The Brooklyn Artists Ball
The Brooklyn Museum A man wearing a full-on vintage military coat with epaulets. A woman sporting Tippi Hedren hair, post bird-attack. Waiters bearing silver trays with wine-sized bottles of artisanal beer served in frosted glasses....
A man wearing a full-on vintage military coat with epaulets. A woman sporting Tippi Hedren hair, post bird-attack. Waiters bearing silver trays with wine-sized bottles of artisanal beer served in frosted glasses. Partygoers, I wasn’t in Manhattan.
In fact, I was in Brooklyn, specifically at the Brooklyn Museum for its Brooklyn Artists Ball. And if that wasn’t enough Brooklyn for you, the beer in question was Brooklyn Brewery, with a label designed by Fred Tomaselli, one of the three artists being honored that night.

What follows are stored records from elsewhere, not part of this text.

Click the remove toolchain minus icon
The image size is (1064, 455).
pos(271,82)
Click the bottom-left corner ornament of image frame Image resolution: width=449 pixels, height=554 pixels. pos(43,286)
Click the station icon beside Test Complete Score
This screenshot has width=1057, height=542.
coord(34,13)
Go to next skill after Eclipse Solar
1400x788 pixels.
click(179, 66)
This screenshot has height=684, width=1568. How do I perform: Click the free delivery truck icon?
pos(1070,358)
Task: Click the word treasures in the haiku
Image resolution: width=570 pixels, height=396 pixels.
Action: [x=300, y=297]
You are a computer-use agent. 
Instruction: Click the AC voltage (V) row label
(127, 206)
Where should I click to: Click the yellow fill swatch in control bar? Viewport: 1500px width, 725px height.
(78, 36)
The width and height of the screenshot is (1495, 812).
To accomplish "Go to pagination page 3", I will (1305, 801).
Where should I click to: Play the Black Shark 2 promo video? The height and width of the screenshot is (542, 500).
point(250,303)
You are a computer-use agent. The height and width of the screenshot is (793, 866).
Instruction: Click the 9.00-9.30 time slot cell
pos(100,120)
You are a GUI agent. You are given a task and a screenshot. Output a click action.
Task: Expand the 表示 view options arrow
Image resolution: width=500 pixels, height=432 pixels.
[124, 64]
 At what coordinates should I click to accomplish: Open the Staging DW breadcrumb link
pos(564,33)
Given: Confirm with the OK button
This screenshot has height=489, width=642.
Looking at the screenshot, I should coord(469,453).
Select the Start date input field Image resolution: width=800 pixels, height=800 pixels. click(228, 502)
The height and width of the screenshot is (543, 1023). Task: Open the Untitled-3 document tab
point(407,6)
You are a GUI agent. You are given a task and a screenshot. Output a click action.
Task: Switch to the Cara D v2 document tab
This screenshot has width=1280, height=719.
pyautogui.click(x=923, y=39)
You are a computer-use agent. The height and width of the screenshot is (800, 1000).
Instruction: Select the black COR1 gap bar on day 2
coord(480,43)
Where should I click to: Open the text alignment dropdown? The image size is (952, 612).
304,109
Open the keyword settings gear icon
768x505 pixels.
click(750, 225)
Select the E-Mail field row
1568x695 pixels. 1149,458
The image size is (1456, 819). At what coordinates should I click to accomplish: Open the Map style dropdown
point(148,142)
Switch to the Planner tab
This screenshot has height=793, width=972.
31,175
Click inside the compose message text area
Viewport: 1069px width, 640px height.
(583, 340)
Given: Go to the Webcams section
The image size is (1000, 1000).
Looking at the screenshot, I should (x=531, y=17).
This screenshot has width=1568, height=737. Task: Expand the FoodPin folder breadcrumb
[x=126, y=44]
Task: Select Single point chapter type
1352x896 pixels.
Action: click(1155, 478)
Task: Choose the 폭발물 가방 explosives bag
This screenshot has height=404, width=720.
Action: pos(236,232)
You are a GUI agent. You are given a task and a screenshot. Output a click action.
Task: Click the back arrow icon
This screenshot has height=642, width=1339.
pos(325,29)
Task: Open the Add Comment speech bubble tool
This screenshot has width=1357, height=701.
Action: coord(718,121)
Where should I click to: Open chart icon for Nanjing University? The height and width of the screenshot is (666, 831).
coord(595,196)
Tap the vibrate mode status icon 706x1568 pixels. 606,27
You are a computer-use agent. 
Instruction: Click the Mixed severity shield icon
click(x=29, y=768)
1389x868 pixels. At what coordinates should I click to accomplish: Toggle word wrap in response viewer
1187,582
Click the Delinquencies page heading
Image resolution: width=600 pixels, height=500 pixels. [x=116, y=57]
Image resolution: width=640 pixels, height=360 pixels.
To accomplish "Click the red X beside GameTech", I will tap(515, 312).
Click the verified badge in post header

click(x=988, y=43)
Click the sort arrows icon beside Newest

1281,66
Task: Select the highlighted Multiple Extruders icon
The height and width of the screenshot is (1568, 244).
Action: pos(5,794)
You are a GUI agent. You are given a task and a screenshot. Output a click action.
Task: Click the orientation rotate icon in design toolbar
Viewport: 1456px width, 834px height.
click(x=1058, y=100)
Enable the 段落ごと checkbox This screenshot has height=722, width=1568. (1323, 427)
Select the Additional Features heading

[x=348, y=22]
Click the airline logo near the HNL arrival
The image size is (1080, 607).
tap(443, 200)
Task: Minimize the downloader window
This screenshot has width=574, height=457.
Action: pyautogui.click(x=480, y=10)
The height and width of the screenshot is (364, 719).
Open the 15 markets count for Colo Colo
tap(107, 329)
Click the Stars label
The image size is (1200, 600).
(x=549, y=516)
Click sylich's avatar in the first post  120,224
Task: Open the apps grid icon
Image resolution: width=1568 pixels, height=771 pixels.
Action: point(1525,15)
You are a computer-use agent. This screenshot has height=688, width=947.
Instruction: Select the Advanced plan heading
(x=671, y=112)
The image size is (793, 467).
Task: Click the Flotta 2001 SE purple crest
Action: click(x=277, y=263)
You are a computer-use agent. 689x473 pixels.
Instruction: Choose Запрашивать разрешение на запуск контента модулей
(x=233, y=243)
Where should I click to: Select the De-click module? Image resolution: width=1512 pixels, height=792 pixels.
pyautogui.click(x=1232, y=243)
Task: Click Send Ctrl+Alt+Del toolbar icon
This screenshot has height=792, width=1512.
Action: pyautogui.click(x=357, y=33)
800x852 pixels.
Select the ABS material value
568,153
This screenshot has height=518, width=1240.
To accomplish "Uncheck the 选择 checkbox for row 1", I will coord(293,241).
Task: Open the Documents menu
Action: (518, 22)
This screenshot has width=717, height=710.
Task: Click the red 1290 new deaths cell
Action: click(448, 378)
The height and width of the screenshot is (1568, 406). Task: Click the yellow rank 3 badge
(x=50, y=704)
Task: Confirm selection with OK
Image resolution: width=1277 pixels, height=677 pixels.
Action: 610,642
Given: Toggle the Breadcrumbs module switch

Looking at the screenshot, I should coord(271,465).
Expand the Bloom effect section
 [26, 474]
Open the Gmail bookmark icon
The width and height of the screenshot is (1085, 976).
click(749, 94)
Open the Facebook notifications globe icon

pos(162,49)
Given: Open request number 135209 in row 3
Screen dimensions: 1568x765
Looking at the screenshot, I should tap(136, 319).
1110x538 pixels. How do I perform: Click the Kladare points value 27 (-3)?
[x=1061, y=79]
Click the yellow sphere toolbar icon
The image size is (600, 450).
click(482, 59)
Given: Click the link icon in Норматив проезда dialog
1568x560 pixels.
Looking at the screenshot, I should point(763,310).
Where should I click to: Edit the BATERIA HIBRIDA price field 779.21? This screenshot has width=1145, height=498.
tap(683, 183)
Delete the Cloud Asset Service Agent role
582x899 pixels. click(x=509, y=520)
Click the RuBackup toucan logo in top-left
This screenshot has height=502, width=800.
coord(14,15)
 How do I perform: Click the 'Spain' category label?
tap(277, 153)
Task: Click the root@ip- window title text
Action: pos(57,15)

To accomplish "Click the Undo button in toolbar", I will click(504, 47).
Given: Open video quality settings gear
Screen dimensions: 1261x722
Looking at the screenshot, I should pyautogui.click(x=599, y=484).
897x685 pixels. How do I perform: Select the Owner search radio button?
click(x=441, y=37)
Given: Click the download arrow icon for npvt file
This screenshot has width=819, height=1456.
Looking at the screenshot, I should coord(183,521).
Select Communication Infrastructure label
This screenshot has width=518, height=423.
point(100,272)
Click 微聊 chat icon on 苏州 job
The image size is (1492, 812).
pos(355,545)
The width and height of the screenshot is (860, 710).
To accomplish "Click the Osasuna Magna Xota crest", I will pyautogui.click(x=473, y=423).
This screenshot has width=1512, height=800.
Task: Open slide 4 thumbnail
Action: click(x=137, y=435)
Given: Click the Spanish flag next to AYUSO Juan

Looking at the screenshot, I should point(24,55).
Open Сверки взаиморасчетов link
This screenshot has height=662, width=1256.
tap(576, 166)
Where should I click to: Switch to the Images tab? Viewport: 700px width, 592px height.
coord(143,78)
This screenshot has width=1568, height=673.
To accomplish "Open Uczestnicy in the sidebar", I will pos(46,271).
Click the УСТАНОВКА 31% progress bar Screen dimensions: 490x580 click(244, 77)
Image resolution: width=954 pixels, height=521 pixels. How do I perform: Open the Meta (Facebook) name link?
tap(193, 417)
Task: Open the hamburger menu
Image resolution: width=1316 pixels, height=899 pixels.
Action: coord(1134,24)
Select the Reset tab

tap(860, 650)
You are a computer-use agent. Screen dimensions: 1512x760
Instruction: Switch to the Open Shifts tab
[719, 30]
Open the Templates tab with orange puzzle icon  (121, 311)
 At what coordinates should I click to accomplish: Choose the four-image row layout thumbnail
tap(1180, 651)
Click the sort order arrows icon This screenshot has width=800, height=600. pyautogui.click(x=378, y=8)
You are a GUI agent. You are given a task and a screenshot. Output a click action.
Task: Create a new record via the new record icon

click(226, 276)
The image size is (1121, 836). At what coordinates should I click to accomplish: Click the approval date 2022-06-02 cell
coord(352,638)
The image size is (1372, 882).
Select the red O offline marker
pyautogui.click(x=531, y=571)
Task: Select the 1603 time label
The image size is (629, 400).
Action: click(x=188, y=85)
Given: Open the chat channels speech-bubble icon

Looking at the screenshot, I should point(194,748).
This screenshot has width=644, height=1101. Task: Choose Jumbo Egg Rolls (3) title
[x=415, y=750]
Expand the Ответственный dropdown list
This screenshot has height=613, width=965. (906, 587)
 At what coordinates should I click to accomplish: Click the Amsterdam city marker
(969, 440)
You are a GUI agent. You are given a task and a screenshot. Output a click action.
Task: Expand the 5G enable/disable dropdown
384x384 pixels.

Things started early yesterday evening, with cocktails in the Beaux-Arts building’s ground floor Great Hall where the Situ Studio’s installation “reorder: An Architectural Environment” was on display—fabric canopies shaped like a cross between a classical column and a Noguchi lamp with seating at the bottom—all lit by the video art of Sean Capone.
Honorary Chair Sarah Jessica Parker—who was only making a brief appearance before rushing to cheer on friends in the opening night of “The Normal Heart” on Broadway—graciously posed for pictures with guests and fans.
“I tried to dress appropriately for this important event: I didn’t want to embarrass the museum and I certainly didn’t want to embarrass my friend,” she explained of her double-duty outfit, a mélange of navy satin Manolos, a metallic Lanvin dress and a tweed Chanel jacket (umm, little chance of that). Parker’s commitment to the museum stemmed from its support of her Bravo show “Work of Art”: last season the winner showed in one its galleries. She had also spent the past few months shooting in Brooklyn, but “This is my first cultural distraction here in a while,” she said.
That seemed to be the case for others in the crowd, which included Gossip Girl actor Matthew Settle, Eileen Guggenheim, Cynthia Rowley, Hannah Bronfman, Vito Schnabel and Yvonne Force Villareal.
Said one guest, “I haven’t been to Brooklyn in ten years, oh wait, I was here last summer at the River Café for a Cinema Society event.”
Yes, the borough does get the short end of the stick sometimes, though last night proved quite the rally to suggest otherwise.
“A lot of my friends live here,” offered Honorary Chair Liv Tyler, as her rumored beau Theo Wenner grinned from a distance.
“I was born in Brooklyn, I live near the neighborhood where I grew up, so I’m very provincial,” said artist Lorna Simpson, one of the night’s honorees. “Manhattan usually gets first preference but there are other boroughs with other things going on…Some New Yorkers prefer not to leave the island of Manhattan.”
Those who made the trip were certainly rewarded by the dinner scene that greeted them on the museum’s third floor. Sixteen emerging Brooklyn artists had been asked to design a table and the results ranged from tongue-in-cheek to provocative. Aleksander Duravcevic’s creation included a taxidermy ram centerpiece, surrounded by fake ice cubes with flowers in them; Justin Cooper’s sprouted garden hoses in lieu of candelabras, and Dustin Yellin’s had a full line of his signature, glowing resin-like boxes containing cloud and fossil-esque objets.
I have to admit, when I first sat down at Duke Riley’s table, I was a bit disappointed. Seashells, dusty multi-colored glass bottles and a skeleton were scattered about the surface. Pretty enough (and that skeleton, creepy), but it didn’t seem to have the drama of some other endeavors. That was until partway through the steak meal, my seatmate Carly Cushnie pointed out the tablecloth to me.
“Did you notice the 69-ing seals?” she inquired as though we were talking about the weather.
Umm, no, I hadn’t.
“It’s like Where’s Waldo!” laughed her design partner, Michelle Ochs.
Indeed, Riley had made a silk-screened tablecloth inspired by 19th century wallpaper and the harbor seals that gather around Swinburne Island to mate in the month of April. Translation? A celadon colored piece of fabric covered in all manner of seal couples—male on male, female on male, female on female—surrounded by the detritus of their activities (cell phones and condoms). I think my table may have won for most subtly imaginative—and subversively charming.
After that, it seemed the right time to descend back down to the Great Hall where Timo Weiland, Alan Eckstein, Butthole Surfers’ Gibby Haynes and Matt Creed took their turns deejaying an after party for a crowd of Converse and skinny jeans-clad guys and girls in digital print dresses.